» Selected extract
•••

Coseg uses a rather crude method of building consensus sequences for each subfamily it finds. This script makes use of the refiner script in the RepeatModeler package to build and refine consensus sequences based on subfamily members assigned by coseg.

Usage:

  1. From the directory where your coseg results can be found run:

     refineConsSeqs.pl -subConsFile mycosegrun.subfamilies.seq
    

    Where "mycosegrun" is the prefix of the coseg run.

extractSubSeqs.pl

A utility script to extract the sequences for a given coseg subfamily. This uses the coseg input sequence file along with the *.assign file to determine which sequences belong to the queried subfamily number.

Usage:

  1. From the directory where your coseg results can be found run:

     extractSubSeqs.pl -subNum # -seqFile mycosegrun.seqs 
                       [-fastaDB <fasta file>] [-flankBases #]
    

    Where "mycosegrun" is the prefix of the coseg run. The optional fastaDB option supports the extraction of the sequence along with flanking regions ( by default 100 bp). The flankBases option allows you to specify the number of bases to include in the flanking region.

Version History

0.2.4:

  • IUB codes in input sequences caused the code to segfault. Coseg will now randomly choose a nucleotide to substitute each time it encounters one in in the input sequence. It will also inform the user when doing so. Thanks to David Ray for reporting this and suggesting the fix.
  • Fixed the svg tag so that the files will directly load in HTML5 web browsers.
  • Calculation of divergence has been improved. We now use kimura substition distance with CpG site accounting modifications instead of the mixed substition and indel calculation.

•••

» Provided data
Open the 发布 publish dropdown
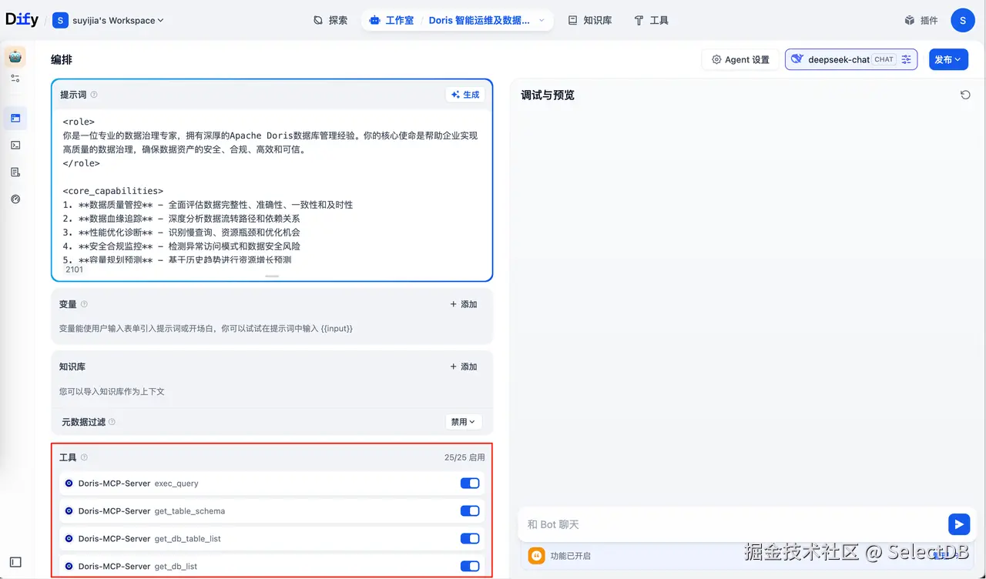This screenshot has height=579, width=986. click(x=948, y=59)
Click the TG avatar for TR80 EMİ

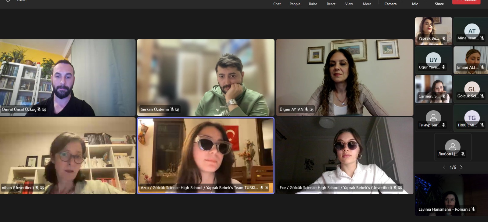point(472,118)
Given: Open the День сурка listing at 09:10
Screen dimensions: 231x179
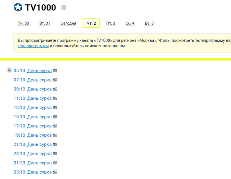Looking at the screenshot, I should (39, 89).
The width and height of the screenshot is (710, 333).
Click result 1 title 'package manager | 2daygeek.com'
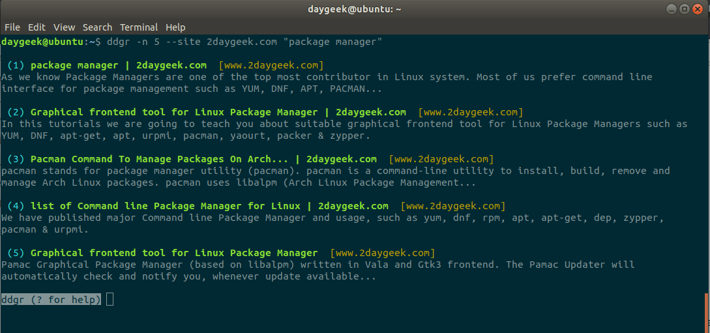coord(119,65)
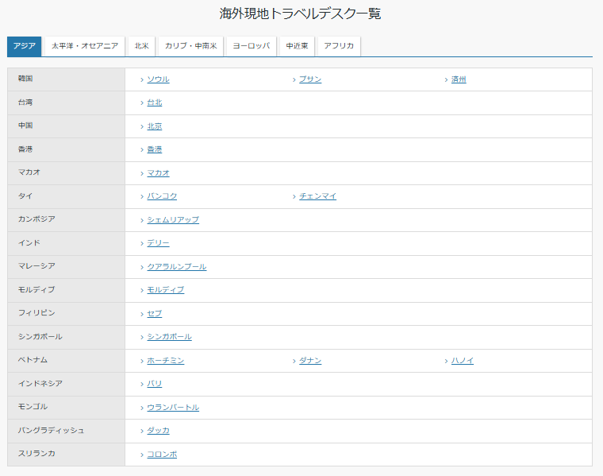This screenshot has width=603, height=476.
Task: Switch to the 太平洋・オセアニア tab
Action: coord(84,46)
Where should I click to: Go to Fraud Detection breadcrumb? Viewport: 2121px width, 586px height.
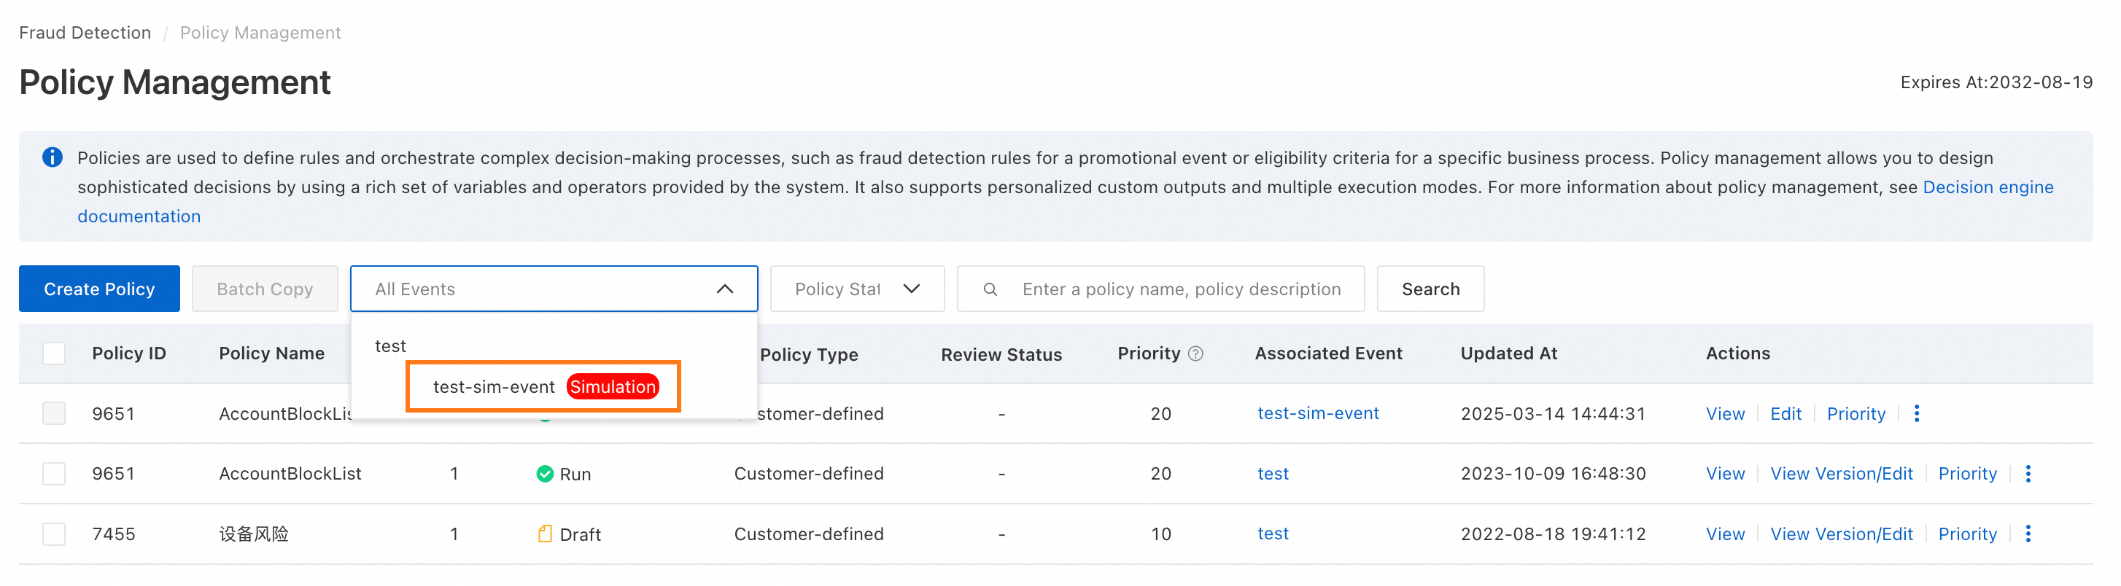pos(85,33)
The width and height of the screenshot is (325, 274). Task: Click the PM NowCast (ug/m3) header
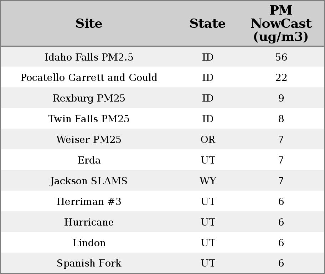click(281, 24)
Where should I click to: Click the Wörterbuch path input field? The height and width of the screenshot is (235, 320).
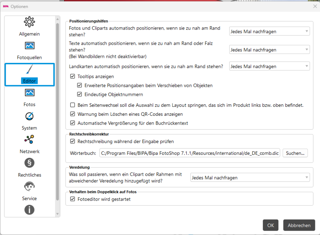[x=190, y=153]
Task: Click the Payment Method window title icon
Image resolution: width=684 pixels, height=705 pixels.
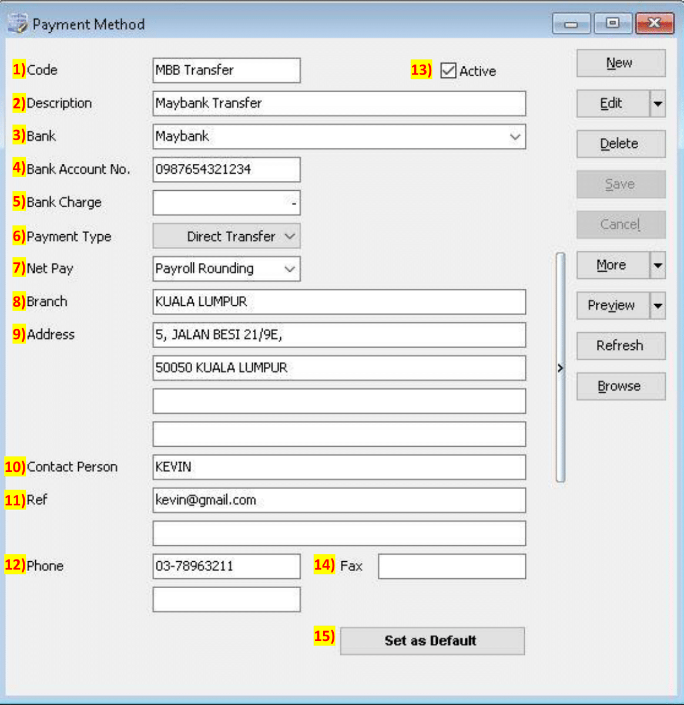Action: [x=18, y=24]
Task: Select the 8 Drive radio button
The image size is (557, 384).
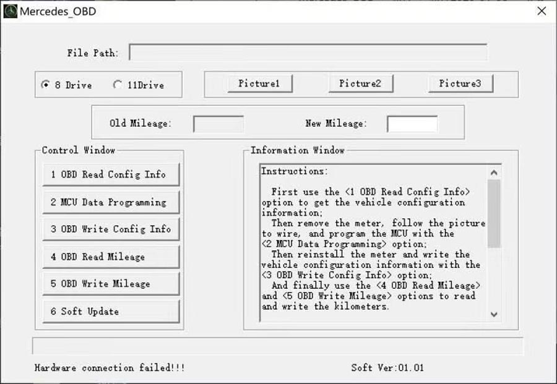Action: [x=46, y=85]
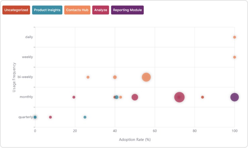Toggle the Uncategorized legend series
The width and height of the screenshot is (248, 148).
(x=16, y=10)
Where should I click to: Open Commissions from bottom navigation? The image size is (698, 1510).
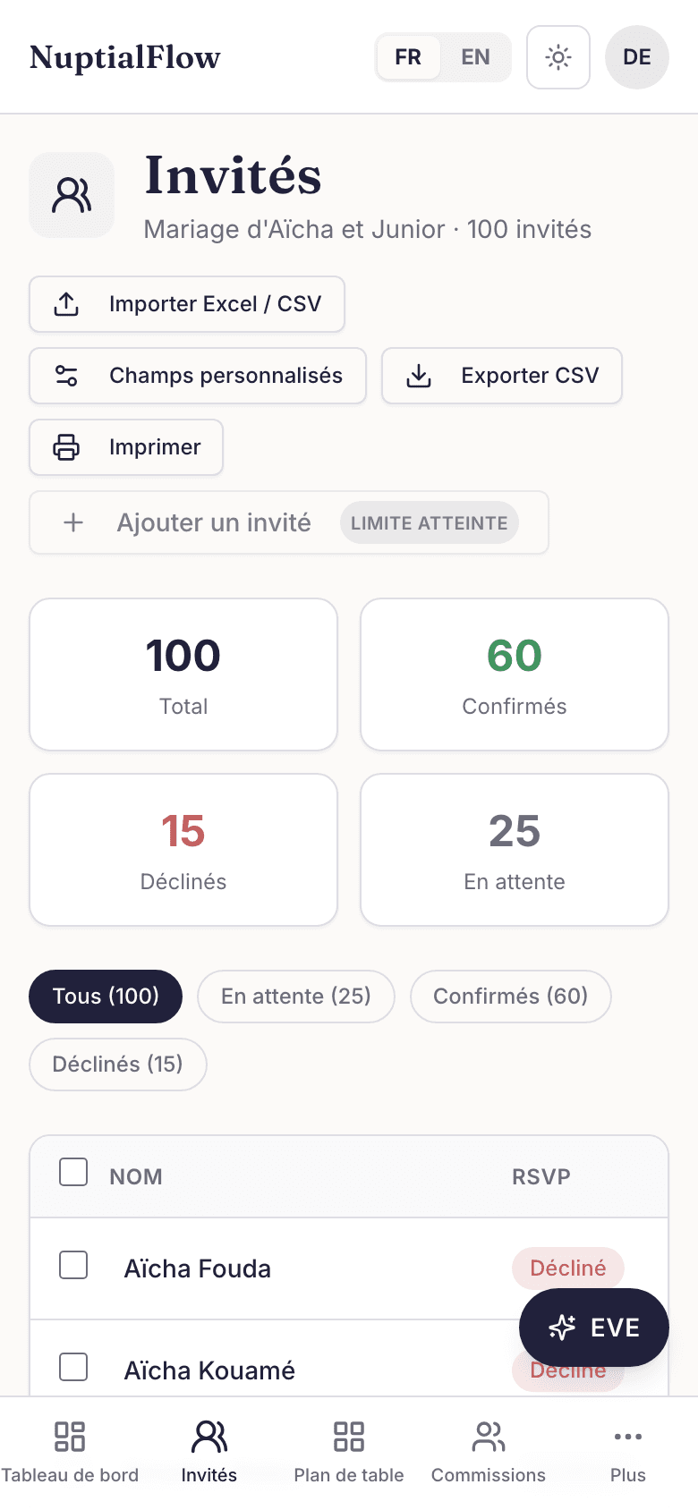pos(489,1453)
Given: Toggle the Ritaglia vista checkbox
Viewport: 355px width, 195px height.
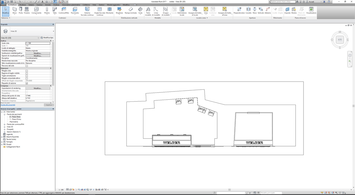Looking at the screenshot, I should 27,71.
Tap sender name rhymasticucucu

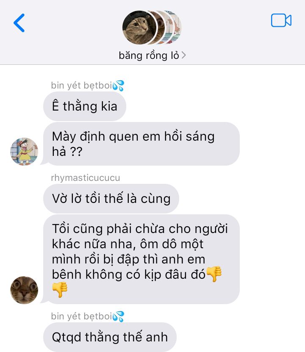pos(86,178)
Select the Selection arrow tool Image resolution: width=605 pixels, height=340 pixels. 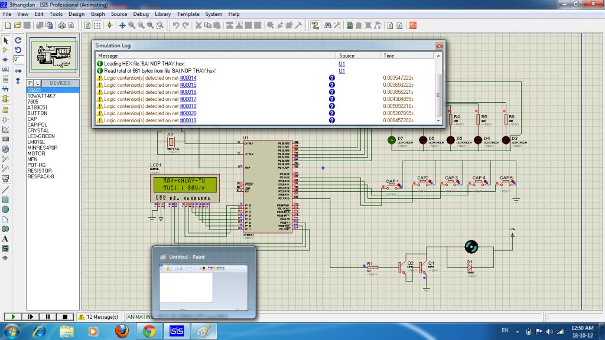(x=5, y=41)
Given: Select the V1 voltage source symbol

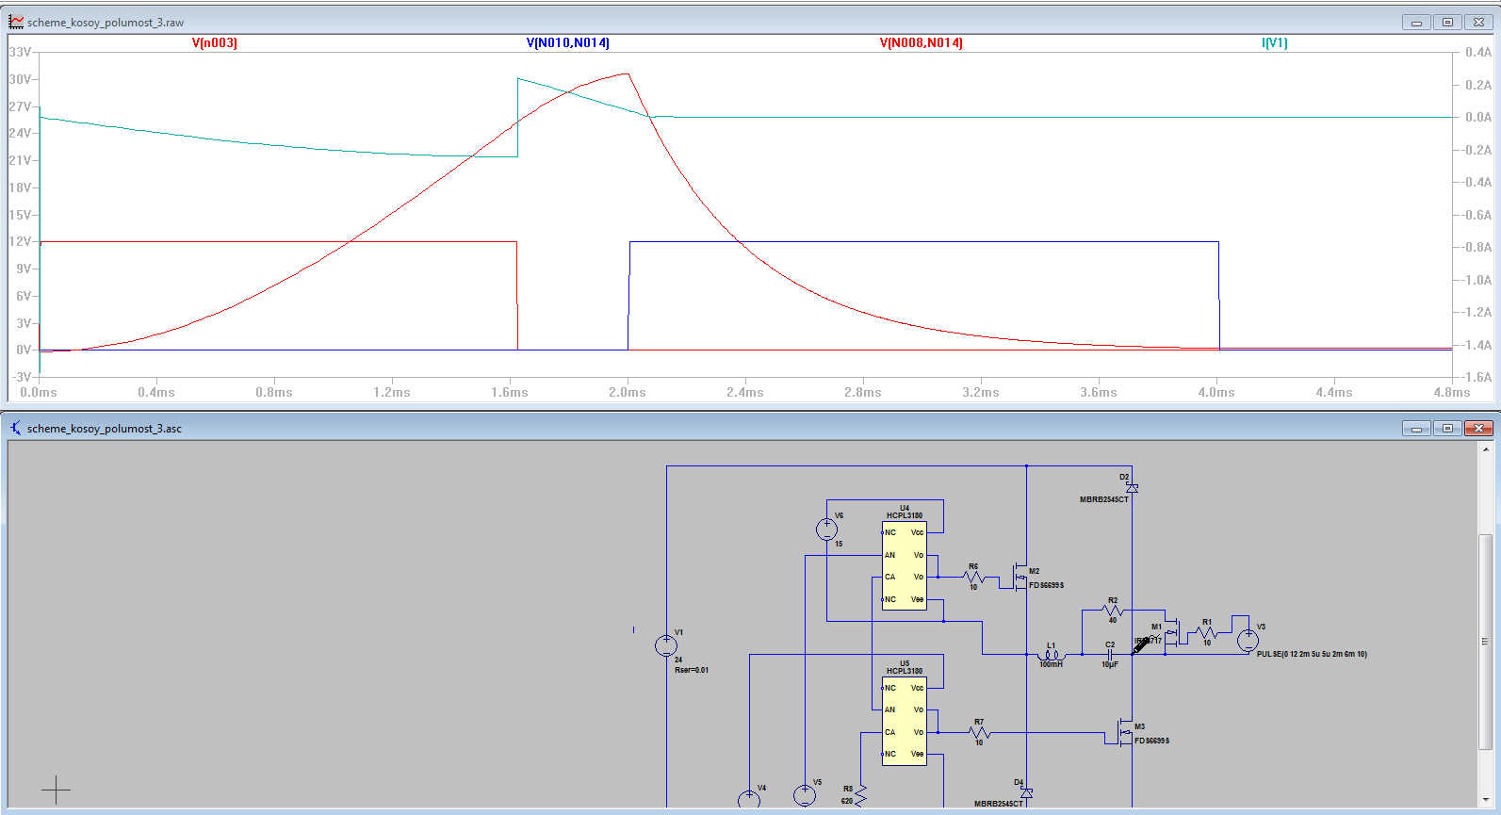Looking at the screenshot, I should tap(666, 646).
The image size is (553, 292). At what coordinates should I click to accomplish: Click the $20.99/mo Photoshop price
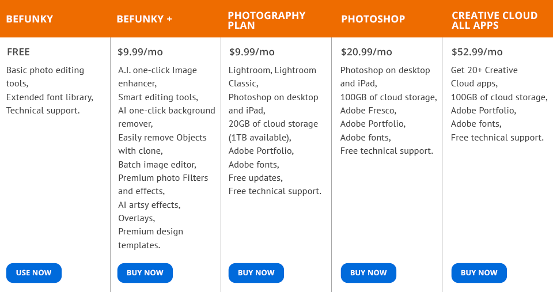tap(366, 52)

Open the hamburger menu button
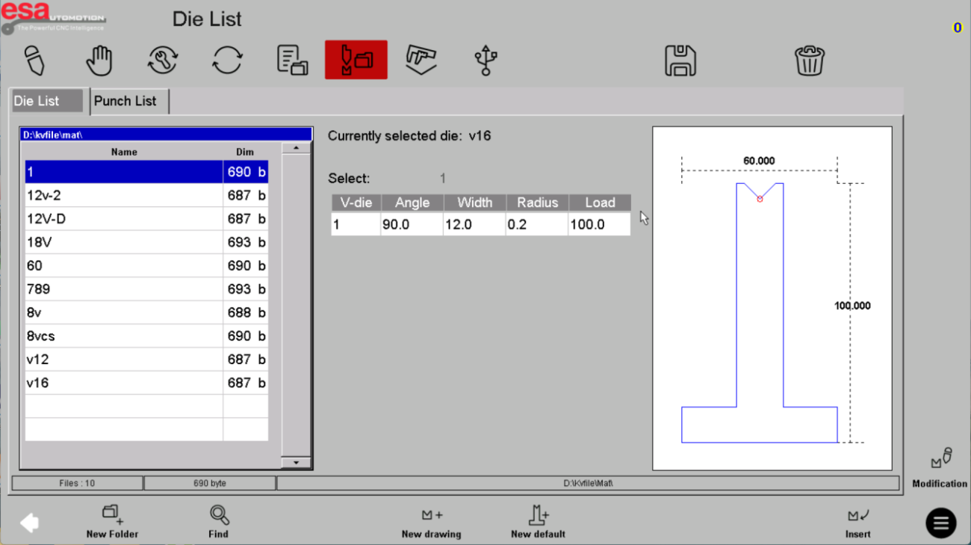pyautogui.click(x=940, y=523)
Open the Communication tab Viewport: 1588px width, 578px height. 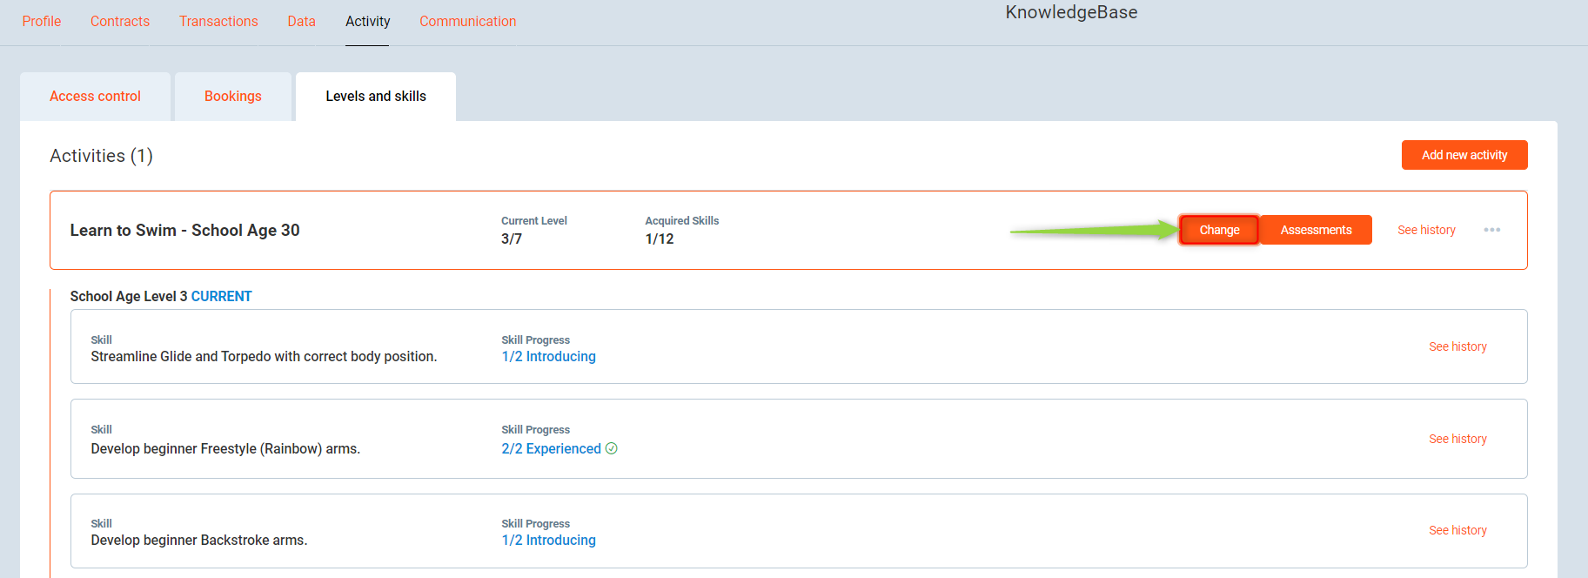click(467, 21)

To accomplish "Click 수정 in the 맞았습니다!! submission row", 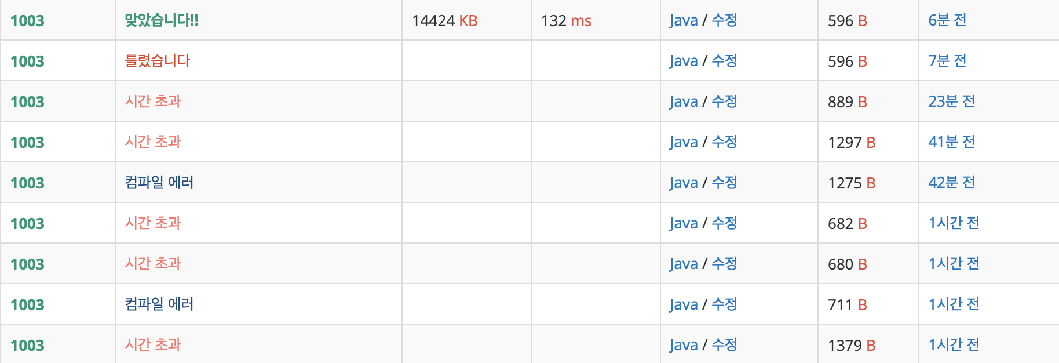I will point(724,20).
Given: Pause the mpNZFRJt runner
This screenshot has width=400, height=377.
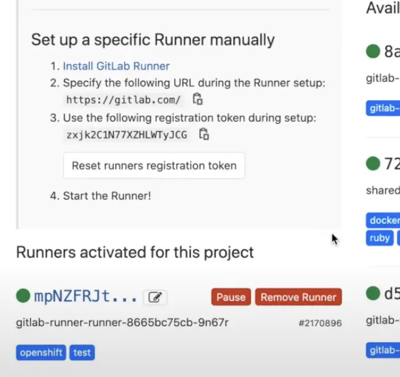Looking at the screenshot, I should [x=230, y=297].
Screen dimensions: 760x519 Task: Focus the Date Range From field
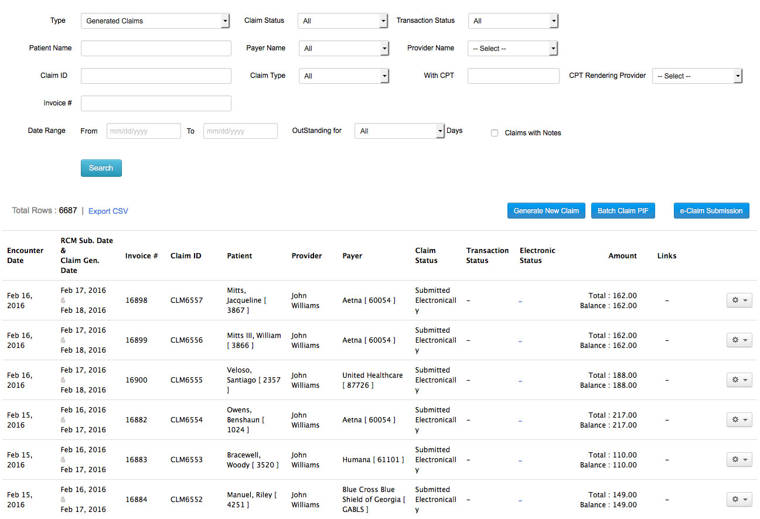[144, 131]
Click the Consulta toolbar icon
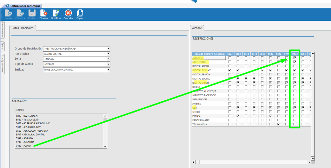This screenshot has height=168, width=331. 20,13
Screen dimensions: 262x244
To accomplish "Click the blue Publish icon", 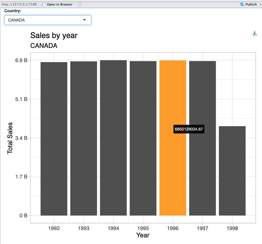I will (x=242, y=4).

•••

» Check your understanding
a. In the coseg text, how many flanking bases does the fastaDB option include by default?
b. Rewrite the part of the coseg text starting at "Version History" and ending at "HTML5 web browsers.", replacing "HTML5" with "modern".
c. For each statement, answer yes or no depending on whether it agrees with the coseg text, and quote the words that decide it.
(i) refineConsSeqs.pl relies on the refiner script from the RepeatModeler package.
(ii) In version 0.2.4, Coseg stops running when it meets an IUB code in the input.
(iii) Version 0.2.4 calculates divergence with a mixed substitution and indel calculation.
The items are separate material, apart from the coseg text.

» Task-by-task outputs
a. 100 bp.

b.
Version History

0.2.4:

  • IUB codes in input sequences caused the code to segfault. Coseg will now randomly choose a nucleotide to substitute each time it encounters one in in the input sequence. It will also inform the user when doing so. Thanks to David Ray for reporting this and suggesting the fix.
  • Fixed the svg tag so that the files will directly load in modern web browsers.

c.
(i) Yes: "This script makes use of the refiner script in the RepeatModeler package"
(ii) No: "Coseg will now randomly choose a nucleotide to substitute each time it encounters one in in the input sequence."
(iii) No: "We now use kimura substition distance with CpG site accounting modifications instead of the mixed substition and indel calculation."